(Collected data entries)
^^^^

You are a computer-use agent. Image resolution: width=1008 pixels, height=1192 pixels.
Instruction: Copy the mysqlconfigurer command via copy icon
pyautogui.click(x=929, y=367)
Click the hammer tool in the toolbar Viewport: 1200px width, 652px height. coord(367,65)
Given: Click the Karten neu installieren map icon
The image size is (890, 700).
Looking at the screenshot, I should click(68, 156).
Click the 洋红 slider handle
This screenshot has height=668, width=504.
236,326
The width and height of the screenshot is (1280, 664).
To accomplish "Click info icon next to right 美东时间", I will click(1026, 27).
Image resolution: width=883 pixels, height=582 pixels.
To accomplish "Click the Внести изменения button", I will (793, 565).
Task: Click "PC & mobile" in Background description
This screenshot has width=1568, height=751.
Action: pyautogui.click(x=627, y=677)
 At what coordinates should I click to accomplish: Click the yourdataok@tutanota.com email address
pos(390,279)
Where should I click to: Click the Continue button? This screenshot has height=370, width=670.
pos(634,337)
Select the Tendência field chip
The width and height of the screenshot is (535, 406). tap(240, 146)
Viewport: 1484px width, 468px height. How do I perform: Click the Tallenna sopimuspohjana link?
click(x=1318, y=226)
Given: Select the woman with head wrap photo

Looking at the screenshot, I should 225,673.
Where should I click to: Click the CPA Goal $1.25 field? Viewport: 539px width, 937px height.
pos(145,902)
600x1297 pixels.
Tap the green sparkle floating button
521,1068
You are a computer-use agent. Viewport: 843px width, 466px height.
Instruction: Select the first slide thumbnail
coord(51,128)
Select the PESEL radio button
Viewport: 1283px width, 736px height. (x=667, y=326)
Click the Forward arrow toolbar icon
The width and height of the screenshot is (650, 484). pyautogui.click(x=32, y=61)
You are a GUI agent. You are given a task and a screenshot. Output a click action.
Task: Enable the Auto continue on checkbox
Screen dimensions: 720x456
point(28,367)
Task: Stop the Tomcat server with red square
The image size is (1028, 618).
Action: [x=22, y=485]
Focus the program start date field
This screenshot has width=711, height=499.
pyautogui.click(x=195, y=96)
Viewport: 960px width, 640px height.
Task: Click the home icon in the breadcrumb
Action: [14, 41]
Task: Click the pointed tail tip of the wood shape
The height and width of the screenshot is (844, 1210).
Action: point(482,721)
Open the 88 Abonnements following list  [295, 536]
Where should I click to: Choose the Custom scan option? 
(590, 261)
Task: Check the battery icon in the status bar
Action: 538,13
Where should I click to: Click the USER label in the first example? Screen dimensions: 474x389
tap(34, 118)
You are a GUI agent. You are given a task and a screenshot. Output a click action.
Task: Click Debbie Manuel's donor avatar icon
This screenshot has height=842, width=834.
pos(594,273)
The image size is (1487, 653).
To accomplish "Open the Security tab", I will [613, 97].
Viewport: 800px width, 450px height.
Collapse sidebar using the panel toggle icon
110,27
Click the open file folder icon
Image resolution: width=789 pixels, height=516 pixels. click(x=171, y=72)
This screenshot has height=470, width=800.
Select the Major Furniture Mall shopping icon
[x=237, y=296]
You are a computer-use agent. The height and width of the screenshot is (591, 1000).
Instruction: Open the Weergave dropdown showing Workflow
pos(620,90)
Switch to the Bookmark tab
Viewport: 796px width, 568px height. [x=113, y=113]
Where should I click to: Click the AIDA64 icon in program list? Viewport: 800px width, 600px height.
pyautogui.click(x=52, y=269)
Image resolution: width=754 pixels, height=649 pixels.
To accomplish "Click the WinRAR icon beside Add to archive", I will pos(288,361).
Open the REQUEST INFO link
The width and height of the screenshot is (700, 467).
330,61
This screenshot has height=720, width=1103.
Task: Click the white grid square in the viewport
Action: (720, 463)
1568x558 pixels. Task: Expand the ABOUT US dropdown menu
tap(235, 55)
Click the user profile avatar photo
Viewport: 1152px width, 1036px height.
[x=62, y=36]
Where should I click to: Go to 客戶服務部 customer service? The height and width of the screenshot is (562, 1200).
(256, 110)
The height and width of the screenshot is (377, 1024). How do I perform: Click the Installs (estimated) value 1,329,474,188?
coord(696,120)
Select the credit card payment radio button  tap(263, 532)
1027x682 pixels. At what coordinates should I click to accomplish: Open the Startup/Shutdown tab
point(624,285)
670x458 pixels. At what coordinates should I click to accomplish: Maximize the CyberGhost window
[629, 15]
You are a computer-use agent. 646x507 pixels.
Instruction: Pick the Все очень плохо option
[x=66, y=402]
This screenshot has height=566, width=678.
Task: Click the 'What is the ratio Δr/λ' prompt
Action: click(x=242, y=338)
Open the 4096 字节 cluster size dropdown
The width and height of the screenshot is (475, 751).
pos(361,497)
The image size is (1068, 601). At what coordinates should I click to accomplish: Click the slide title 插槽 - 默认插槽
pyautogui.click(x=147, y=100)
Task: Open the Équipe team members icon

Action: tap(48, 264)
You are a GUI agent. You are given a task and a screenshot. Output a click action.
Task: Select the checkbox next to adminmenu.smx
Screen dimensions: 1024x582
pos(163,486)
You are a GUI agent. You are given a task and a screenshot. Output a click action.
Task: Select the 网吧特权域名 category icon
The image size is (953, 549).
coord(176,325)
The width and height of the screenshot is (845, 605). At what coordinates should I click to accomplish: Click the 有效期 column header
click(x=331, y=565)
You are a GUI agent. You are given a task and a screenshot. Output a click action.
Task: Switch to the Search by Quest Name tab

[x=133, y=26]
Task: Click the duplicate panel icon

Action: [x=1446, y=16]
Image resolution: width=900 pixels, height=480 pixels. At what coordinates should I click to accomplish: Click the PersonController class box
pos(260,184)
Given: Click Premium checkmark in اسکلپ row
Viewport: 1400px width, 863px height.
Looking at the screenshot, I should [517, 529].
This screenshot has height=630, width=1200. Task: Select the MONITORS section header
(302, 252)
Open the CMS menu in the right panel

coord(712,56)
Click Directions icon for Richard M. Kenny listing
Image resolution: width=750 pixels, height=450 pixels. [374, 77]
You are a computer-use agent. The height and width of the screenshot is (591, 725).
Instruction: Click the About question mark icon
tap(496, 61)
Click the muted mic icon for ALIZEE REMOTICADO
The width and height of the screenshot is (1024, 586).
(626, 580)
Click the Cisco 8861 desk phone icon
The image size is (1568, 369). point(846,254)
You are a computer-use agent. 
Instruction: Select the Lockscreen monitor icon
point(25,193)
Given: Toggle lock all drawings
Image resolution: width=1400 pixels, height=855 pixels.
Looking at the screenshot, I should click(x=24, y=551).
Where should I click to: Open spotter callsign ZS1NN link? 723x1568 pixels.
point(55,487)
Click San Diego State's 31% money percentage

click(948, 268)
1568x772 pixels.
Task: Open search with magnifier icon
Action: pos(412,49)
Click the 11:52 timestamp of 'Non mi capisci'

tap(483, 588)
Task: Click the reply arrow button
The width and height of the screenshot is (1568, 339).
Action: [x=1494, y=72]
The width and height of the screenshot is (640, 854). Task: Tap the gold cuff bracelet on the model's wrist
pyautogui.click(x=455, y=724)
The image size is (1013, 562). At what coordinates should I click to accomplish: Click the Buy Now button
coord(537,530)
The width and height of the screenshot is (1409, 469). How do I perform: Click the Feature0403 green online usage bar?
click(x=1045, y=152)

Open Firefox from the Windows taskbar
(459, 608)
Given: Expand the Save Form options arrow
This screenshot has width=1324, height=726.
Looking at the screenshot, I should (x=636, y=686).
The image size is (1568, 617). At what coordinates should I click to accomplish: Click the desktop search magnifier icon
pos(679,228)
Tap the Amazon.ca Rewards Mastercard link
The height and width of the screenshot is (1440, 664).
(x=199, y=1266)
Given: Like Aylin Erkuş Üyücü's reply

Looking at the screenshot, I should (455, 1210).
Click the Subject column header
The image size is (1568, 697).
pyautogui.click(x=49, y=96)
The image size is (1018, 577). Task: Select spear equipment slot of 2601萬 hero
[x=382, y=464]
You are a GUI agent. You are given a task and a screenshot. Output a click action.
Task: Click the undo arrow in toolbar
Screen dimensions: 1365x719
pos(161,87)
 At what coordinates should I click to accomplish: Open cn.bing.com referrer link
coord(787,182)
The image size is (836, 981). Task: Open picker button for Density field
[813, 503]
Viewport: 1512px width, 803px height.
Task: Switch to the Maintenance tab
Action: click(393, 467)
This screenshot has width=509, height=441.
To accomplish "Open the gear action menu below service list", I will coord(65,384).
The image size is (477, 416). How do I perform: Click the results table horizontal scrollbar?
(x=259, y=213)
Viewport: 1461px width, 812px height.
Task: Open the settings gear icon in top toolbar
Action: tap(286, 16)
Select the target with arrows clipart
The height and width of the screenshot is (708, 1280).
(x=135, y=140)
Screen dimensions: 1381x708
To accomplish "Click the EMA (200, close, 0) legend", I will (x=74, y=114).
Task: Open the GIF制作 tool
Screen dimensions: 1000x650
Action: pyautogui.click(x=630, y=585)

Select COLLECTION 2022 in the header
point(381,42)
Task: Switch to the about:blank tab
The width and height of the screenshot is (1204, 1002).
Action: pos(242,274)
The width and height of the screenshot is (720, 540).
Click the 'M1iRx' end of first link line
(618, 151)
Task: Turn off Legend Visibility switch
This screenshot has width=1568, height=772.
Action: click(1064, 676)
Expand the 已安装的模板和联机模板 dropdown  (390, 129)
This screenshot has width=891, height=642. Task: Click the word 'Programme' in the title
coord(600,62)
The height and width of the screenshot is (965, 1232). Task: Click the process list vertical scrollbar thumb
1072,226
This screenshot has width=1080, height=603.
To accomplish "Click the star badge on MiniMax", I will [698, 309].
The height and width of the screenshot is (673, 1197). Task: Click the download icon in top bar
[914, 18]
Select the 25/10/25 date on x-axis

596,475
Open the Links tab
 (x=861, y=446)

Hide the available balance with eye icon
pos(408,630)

^^^^

§ Task: Exactly and only the lines from the one containing "Expand the 已安装的模板和联机模板" to the end of the entries above are to be written out.

§ Output of the exercise:
Expand the 已安装的模板和联机模板 dropdown  (390, 129)
This screenshot has width=891, height=642. Task: Click the word 'Programme' in the title
coord(600,62)
The height and width of the screenshot is (965, 1232). Task: Click the process list vertical scrollbar thumb
1072,226
This screenshot has width=1080, height=603.
To accomplish "Click the star badge on MiniMax", I will [698, 309].
The height and width of the screenshot is (673, 1197). Task: Click the download icon in top bar
[914, 18]
Select the 25/10/25 date on x-axis

596,475
Open the Links tab
 (x=861, y=446)

Hide the available balance with eye icon
pos(408,630)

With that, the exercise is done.